- Problem to work on:
Your reply must hold the lines from the one containing "This screenshot has height=1080, width=1207." to the end of the entries, copied exactly, with pictures excluded.

**********

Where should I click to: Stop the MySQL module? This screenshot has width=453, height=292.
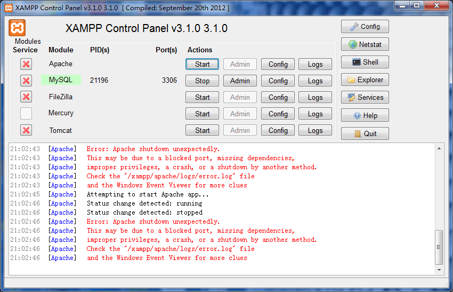point(203,81)
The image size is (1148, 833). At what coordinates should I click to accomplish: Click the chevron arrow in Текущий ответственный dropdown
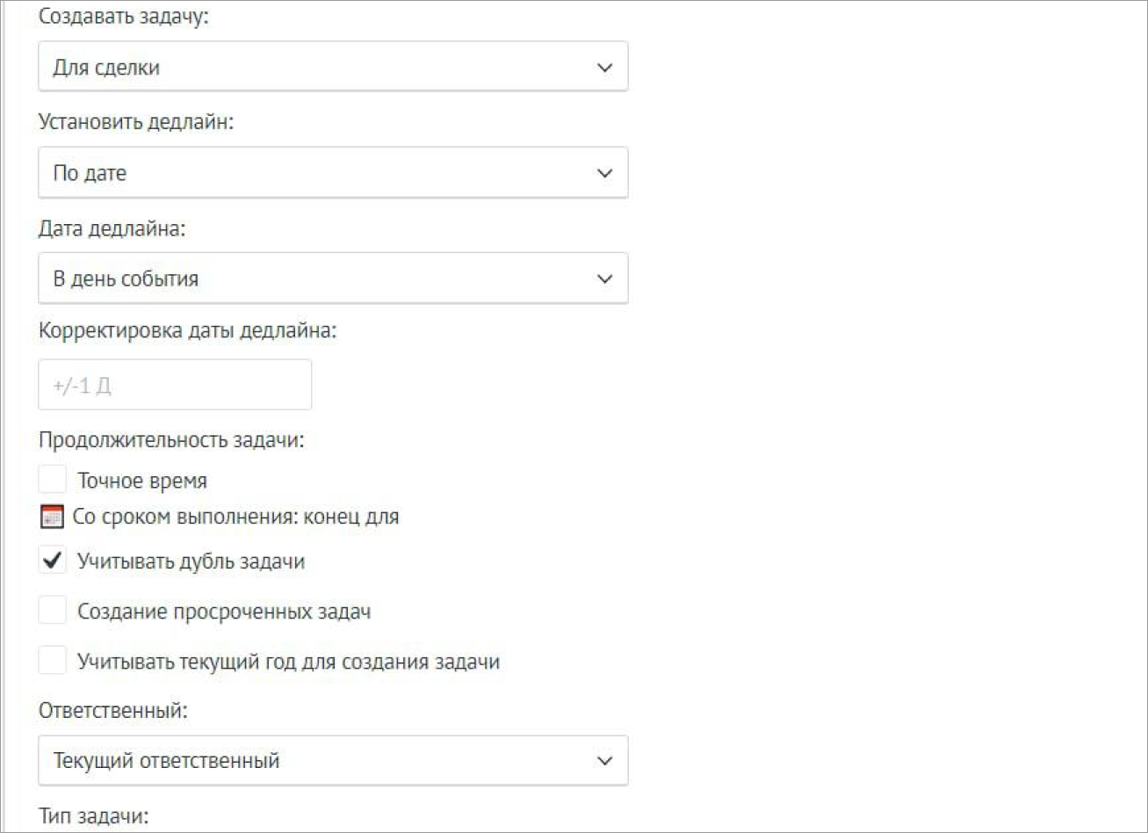(x=604, y=760)
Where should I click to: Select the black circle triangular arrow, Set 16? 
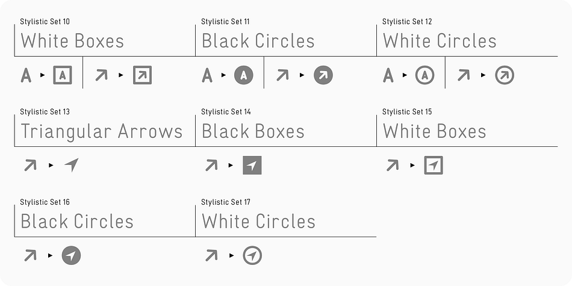point(71,255)
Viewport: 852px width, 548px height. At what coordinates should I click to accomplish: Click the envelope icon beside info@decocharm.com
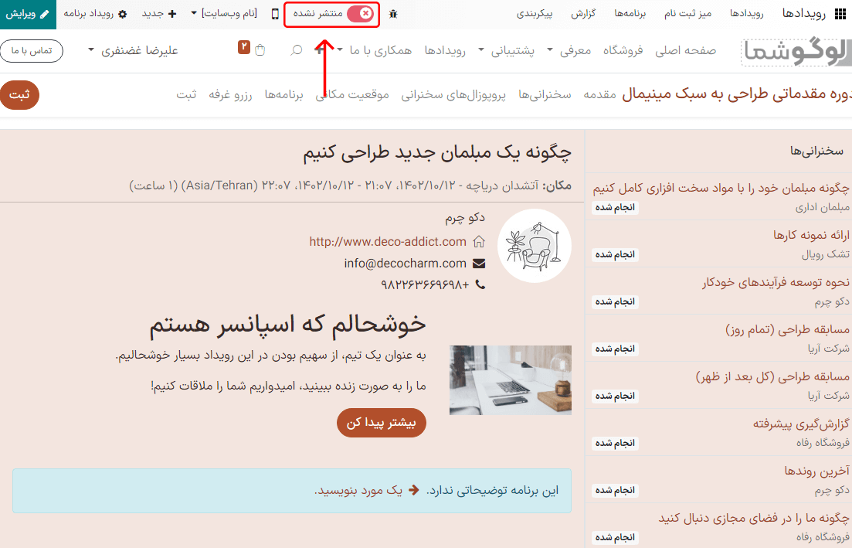pyautogui.click(x=479, y=263)
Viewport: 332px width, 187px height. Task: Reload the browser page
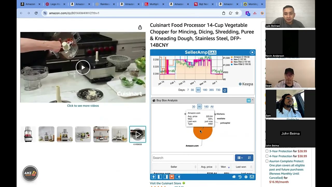click(x=36, y=13)
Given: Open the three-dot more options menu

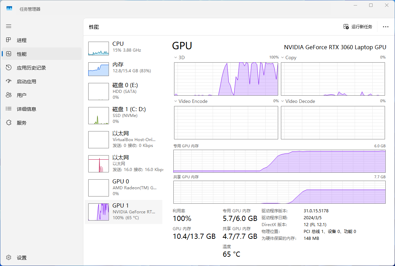Looking at the screenshot, I should [x=385, y=27].
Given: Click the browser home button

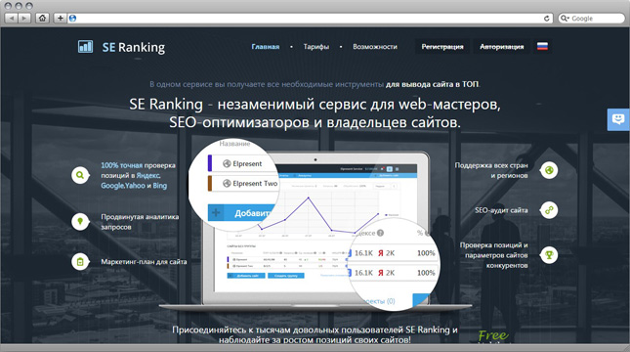Looking at the screenshot, I should (42, 19).
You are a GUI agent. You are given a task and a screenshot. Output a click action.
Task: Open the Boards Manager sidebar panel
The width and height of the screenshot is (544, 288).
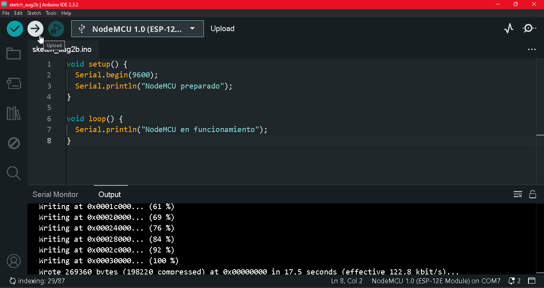[14, 84]
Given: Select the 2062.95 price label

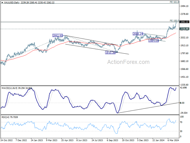Looking at the screenshot, I should [58, 36].
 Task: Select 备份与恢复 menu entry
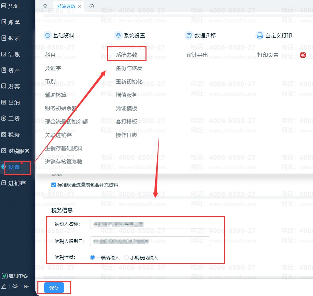tap(129, 68)
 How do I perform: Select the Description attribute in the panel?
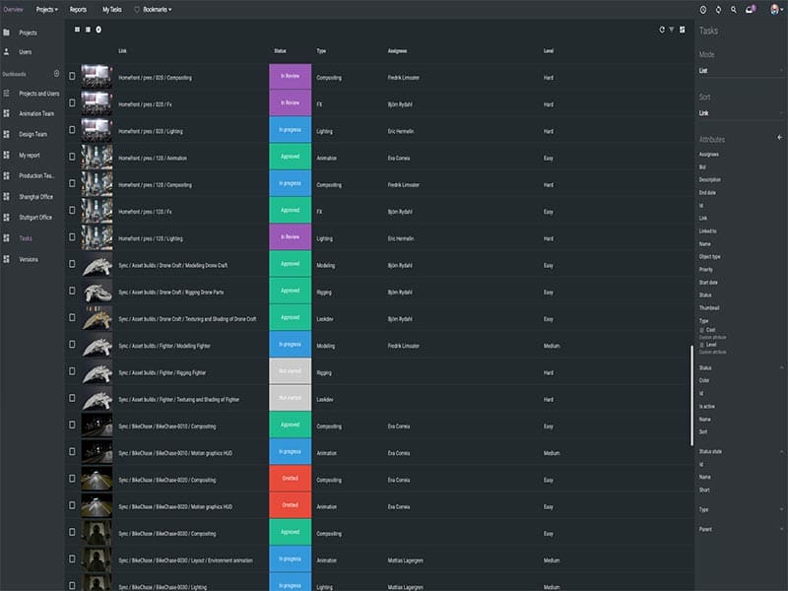click(709, 179)
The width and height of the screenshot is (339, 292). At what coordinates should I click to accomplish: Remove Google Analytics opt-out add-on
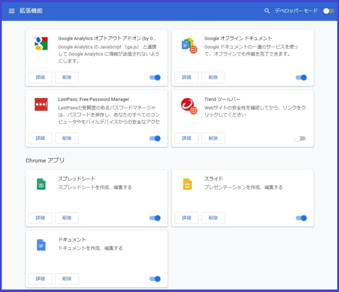coord(67,77)
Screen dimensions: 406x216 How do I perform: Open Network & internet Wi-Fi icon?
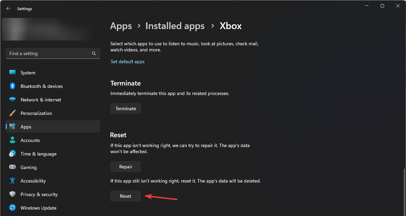point(12,100)
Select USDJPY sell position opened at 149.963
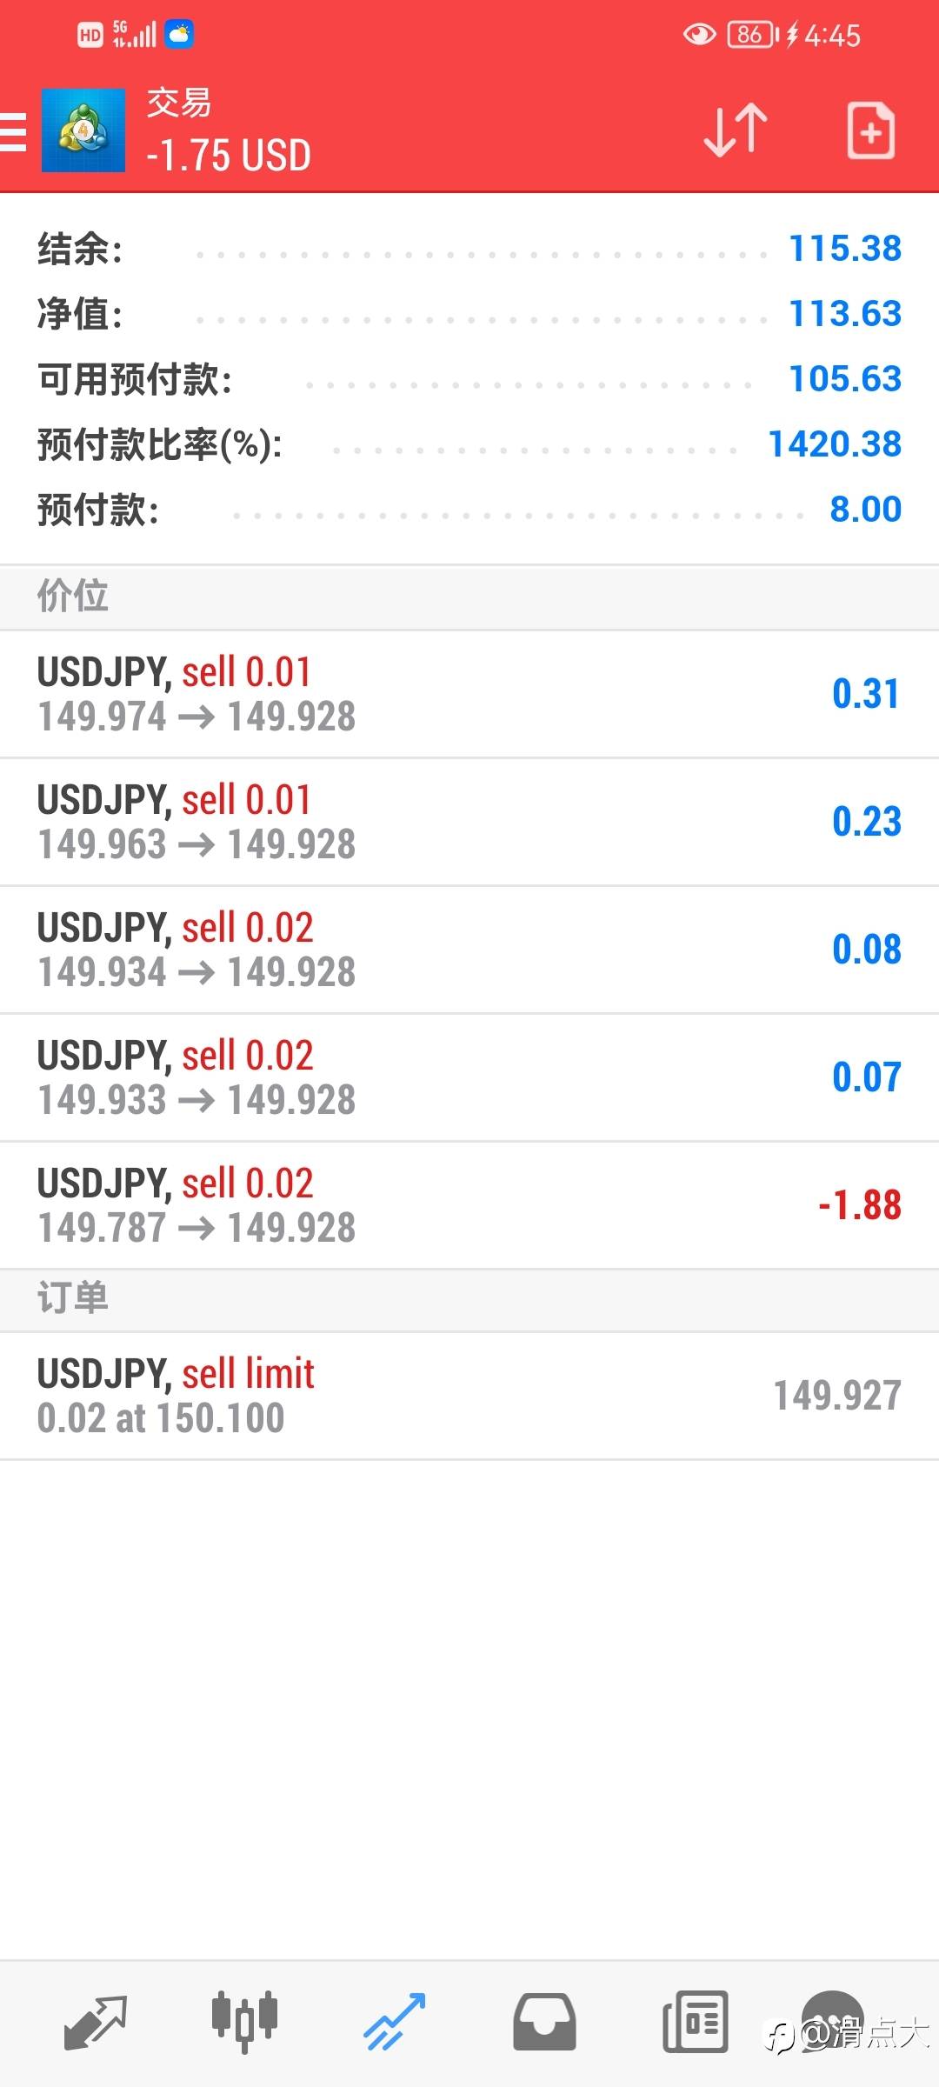939x2087 pixels. point(470,822)

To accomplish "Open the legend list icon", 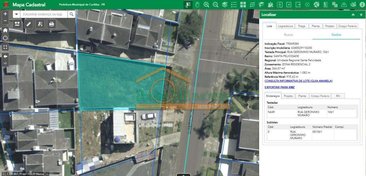I will pyautogui.click(x=234, y=5).
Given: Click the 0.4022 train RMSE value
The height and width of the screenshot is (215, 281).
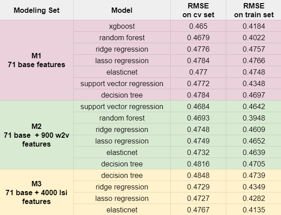Looking at the screenshot, I should pyautogui.click(x=254, y=38).
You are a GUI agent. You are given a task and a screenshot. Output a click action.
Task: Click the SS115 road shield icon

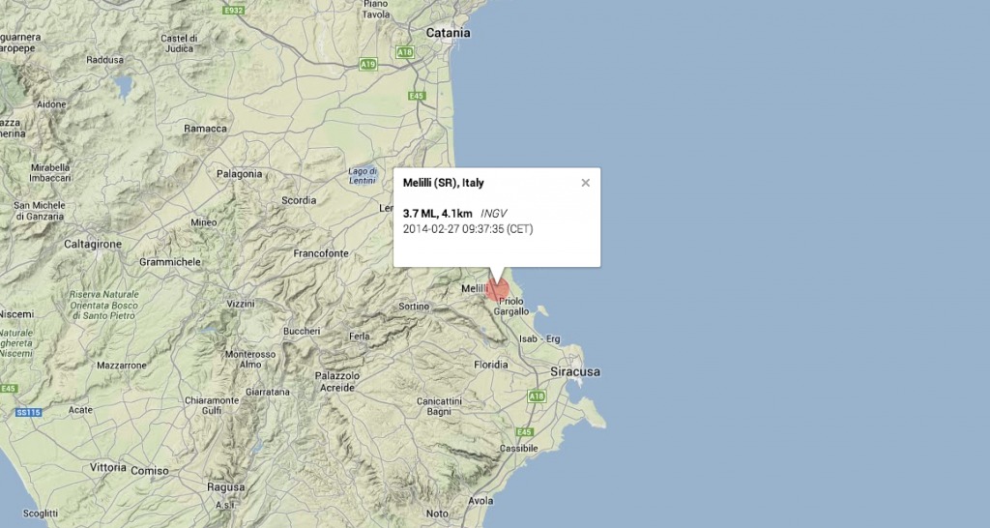28,412
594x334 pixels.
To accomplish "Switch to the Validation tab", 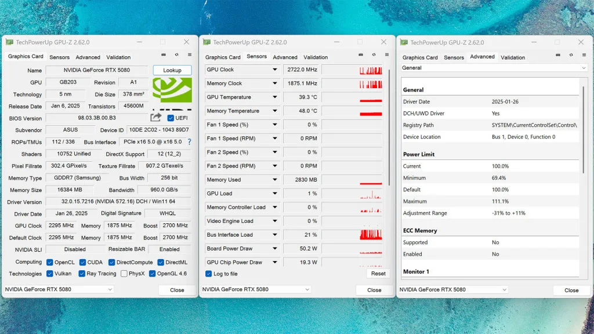I will (x=118, y=57).
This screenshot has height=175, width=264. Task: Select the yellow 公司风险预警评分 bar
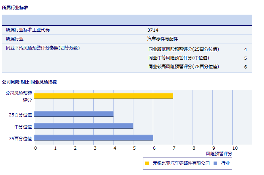coord(103,95)
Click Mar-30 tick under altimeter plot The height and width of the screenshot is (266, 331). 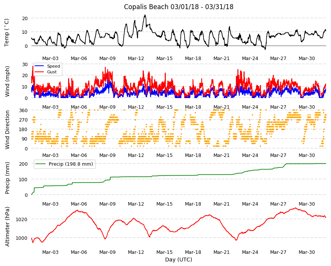(x=307, y=252)
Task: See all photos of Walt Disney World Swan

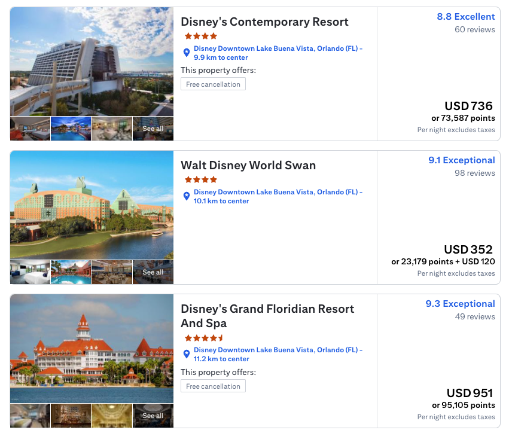Action: pos(153,272)
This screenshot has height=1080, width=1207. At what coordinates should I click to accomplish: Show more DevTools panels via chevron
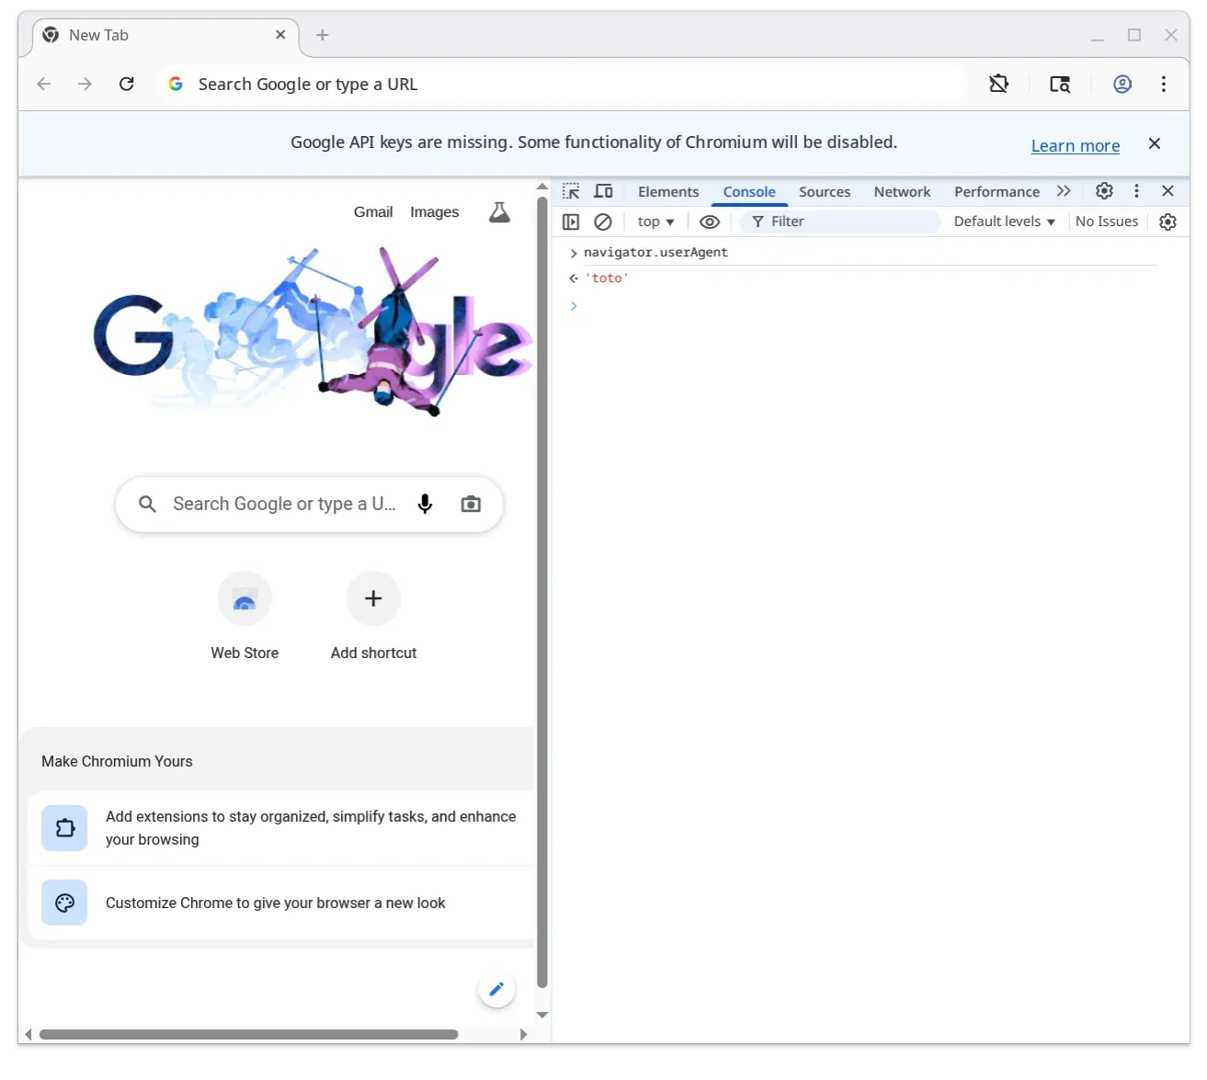(1064, 191)
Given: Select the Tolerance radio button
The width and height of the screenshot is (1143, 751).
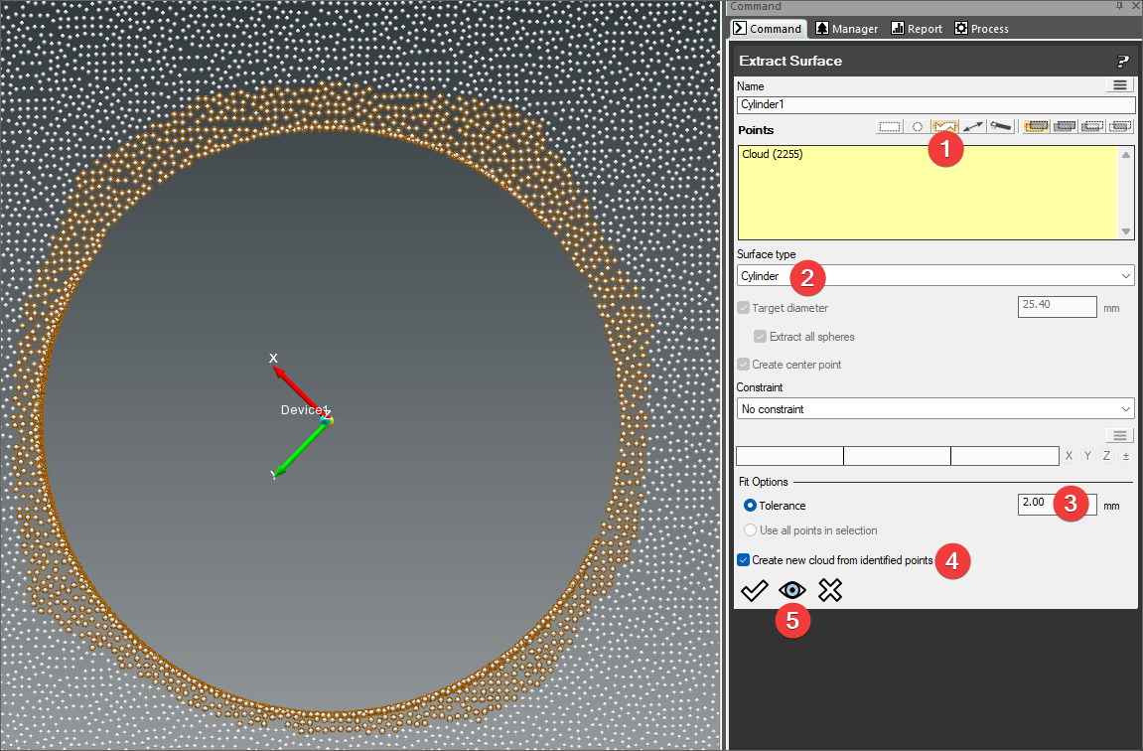Looking at the screenshot, I should point(750,506).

**********

- Result below:
This screenshot has height=1080, width=1207. At what coordinates should I click to accomplish: Show more DevTools panels via chevron
(1064, 191)
Given: Select the Tolerance radio button
The width and height of the screenshot is (1143, 751).
Looking at the screenshot, I should point(750,506).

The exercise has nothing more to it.